The best wedding films subvert expectations, some even existing adjacent to the fateful ceremonies. It’s unbelievable that Bride Wars has a Rotten Tomatoes score 65% lower than This is Me… Now when it’s Anne Hathaway and Kate Hudson being beautiful and unhinged! When brides-to-be Liv and Emma visit their dream wedding planner, Marion St. Claire, she begins with, “A wedding marks the first day of the rest of your life. You have been dead until now.” The women let their ridiculous obsession with these ceremonies trump their friendship, learning that they had more humanity when they were “dead.”

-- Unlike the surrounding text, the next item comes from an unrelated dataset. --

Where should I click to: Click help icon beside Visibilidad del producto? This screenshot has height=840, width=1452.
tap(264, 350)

Some films weave weddings and death much more literally. In Beetlejuice, aside from a miniature model of the town, the only personal items that remain of the deceased couple, Adam and Barbara, are their bridal gown and tux. Material placeholders of affection that outlive mere humans. The Deetz family uses these garments to summon Barbara and Adam, allowing for the most bewitchingly tragic shot in the film: the couple trapped in their own romantic imagery, their bodies decaying under a bright green glow. “Til the living tear us apart” is a more fitting vow, and their profound unity is disturbed. That their love is wielded as a weapon against their already premature death is a testament to the natural macabre underlying eternal commitment.

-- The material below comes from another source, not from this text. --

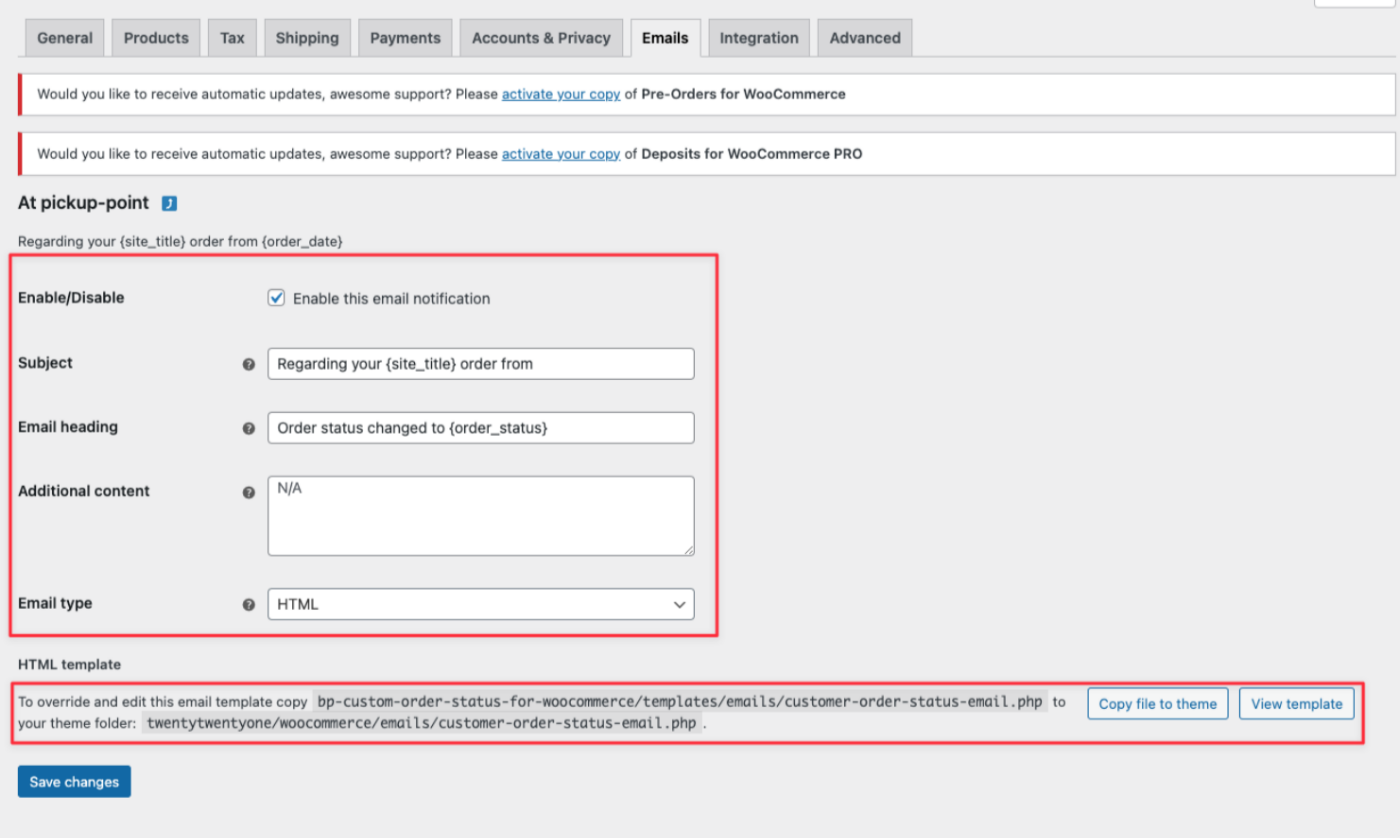Click the View template button
1400x838 pixels.
coord(1296,703)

The lead in My Best Friend’s Wedding is not getting married, yet the film is the best visual reproduction of my own dreams for a wedding. At the film’s end, when Jules retreats back to the reception alone, her close friend George surprises her from across the dance floor. “Life goes on. Maybe there won’t be marriage… maybe there won’t be sex… but, by God, there’ll be dancing.” That’s what I look forward to most at my wedding: dancing and seeing others dance. When I die, I want others to remember the musicality of my life and my affection and know it was for them to bask in too. Weddings, like grief, are vulnerable demonstrations of love everlasting.

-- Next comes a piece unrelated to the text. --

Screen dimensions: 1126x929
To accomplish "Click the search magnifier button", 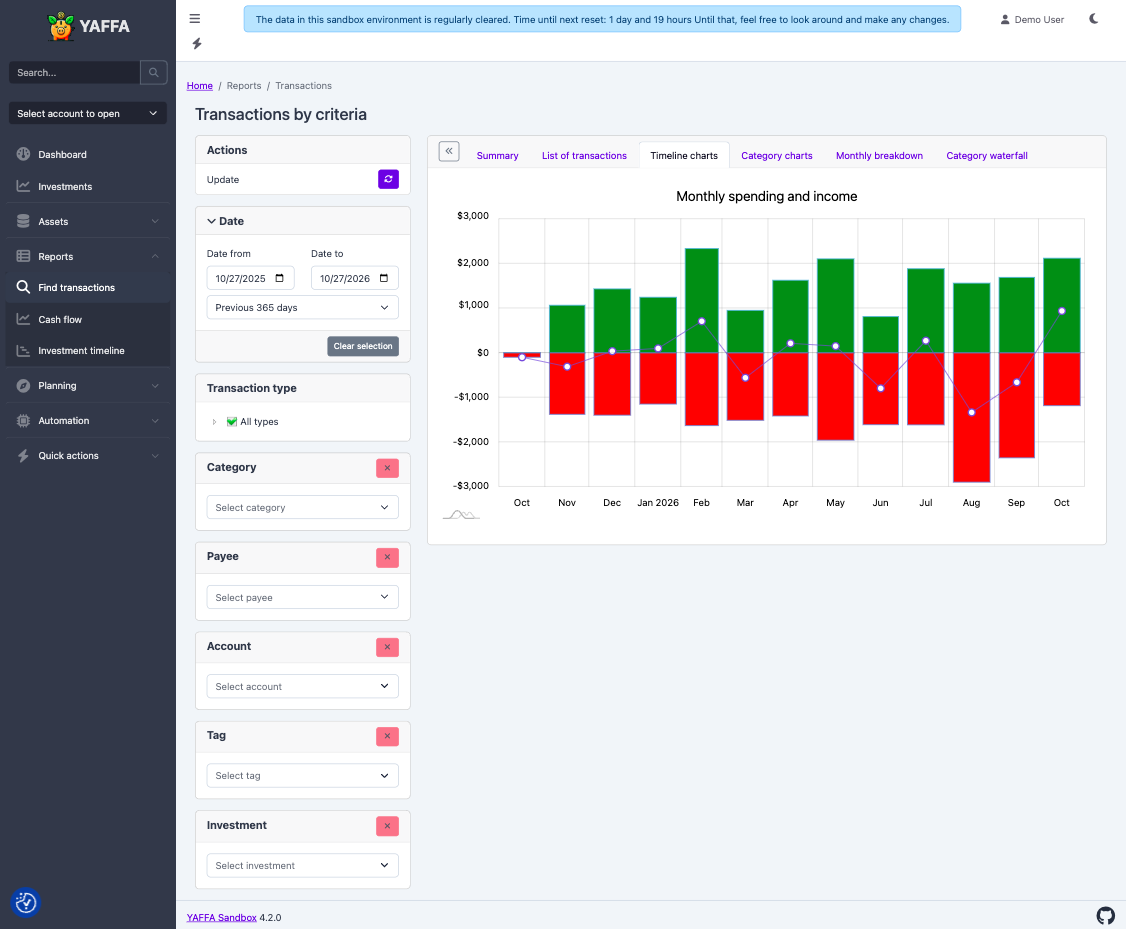I will coord(154,73).
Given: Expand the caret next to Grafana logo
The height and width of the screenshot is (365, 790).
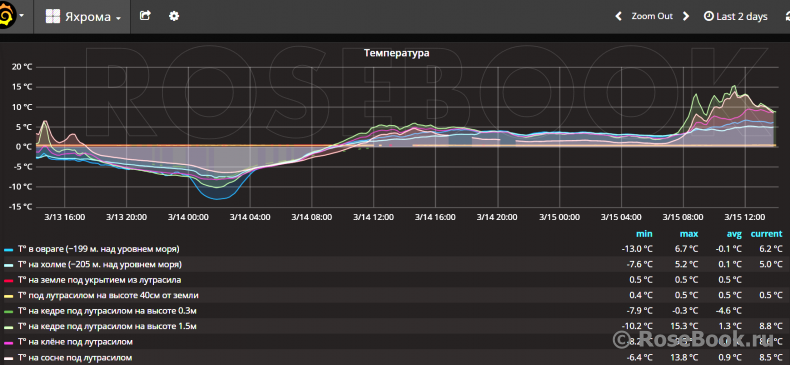Looking at the screenshot, I should point(22,16).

Naturally, this conversation leads to widows in cinema, as they are at the delicate center of love and death. In Moonstruck, Loretta blames her husband’s passing on their not having a proper ceremony, instead opting for a city hall “I do.” And yet, she happily says yes to Ronny’s unconventional proposal in her kitchen. Death is everywhere in Moonstruck: in Loretta’s father who can’t cope with his aging, in her fiancee Johnny’s dying mother, even in Loretta and Ronny saying they were in a spiritual death before meeting. To be loved is to be reawakened to the parts of yourself you let die out. Though the family is Italian, Moonstruck speaks to the immigrant and future generations’ experience of love in the States, intertwined with the fear of disappointing ancestors who worked hard to form a family tree. It’s about yearning to meet expectations of family longevity and personal legacy through upholding a long-lasting union.

Though weddings are magical in how they infuse life into all that is, has been, and will be, they are still heavy with utilitarian meaning and realism. Aside from the costs and the stress, the most pragmatic impression of the ceremony is that one day, this will all cease to be. You will either break up or die.

“Til death do us part sets us up to reckon with the oddly phantasmagorical glory of a ceremony of love. Women are taught to spend a lifetime preparing for their weddings, while North American culture fails to prepare them for their own death. Though some Latinx cultures lovingly preserve the liveliness of the dead, my Ecuadorian and Cuban household didn’t. I got more comfort around death in predominantly white cinema than through my Latinx identity. In their own unconventional ways, these films make peace with the discomfort by pairing desire and demise, unveiling that both milestones will one day just be memories etched on your tombstone. As mere mortals, we are here to love before we die, and art that marries that duality of existence is worth honoring.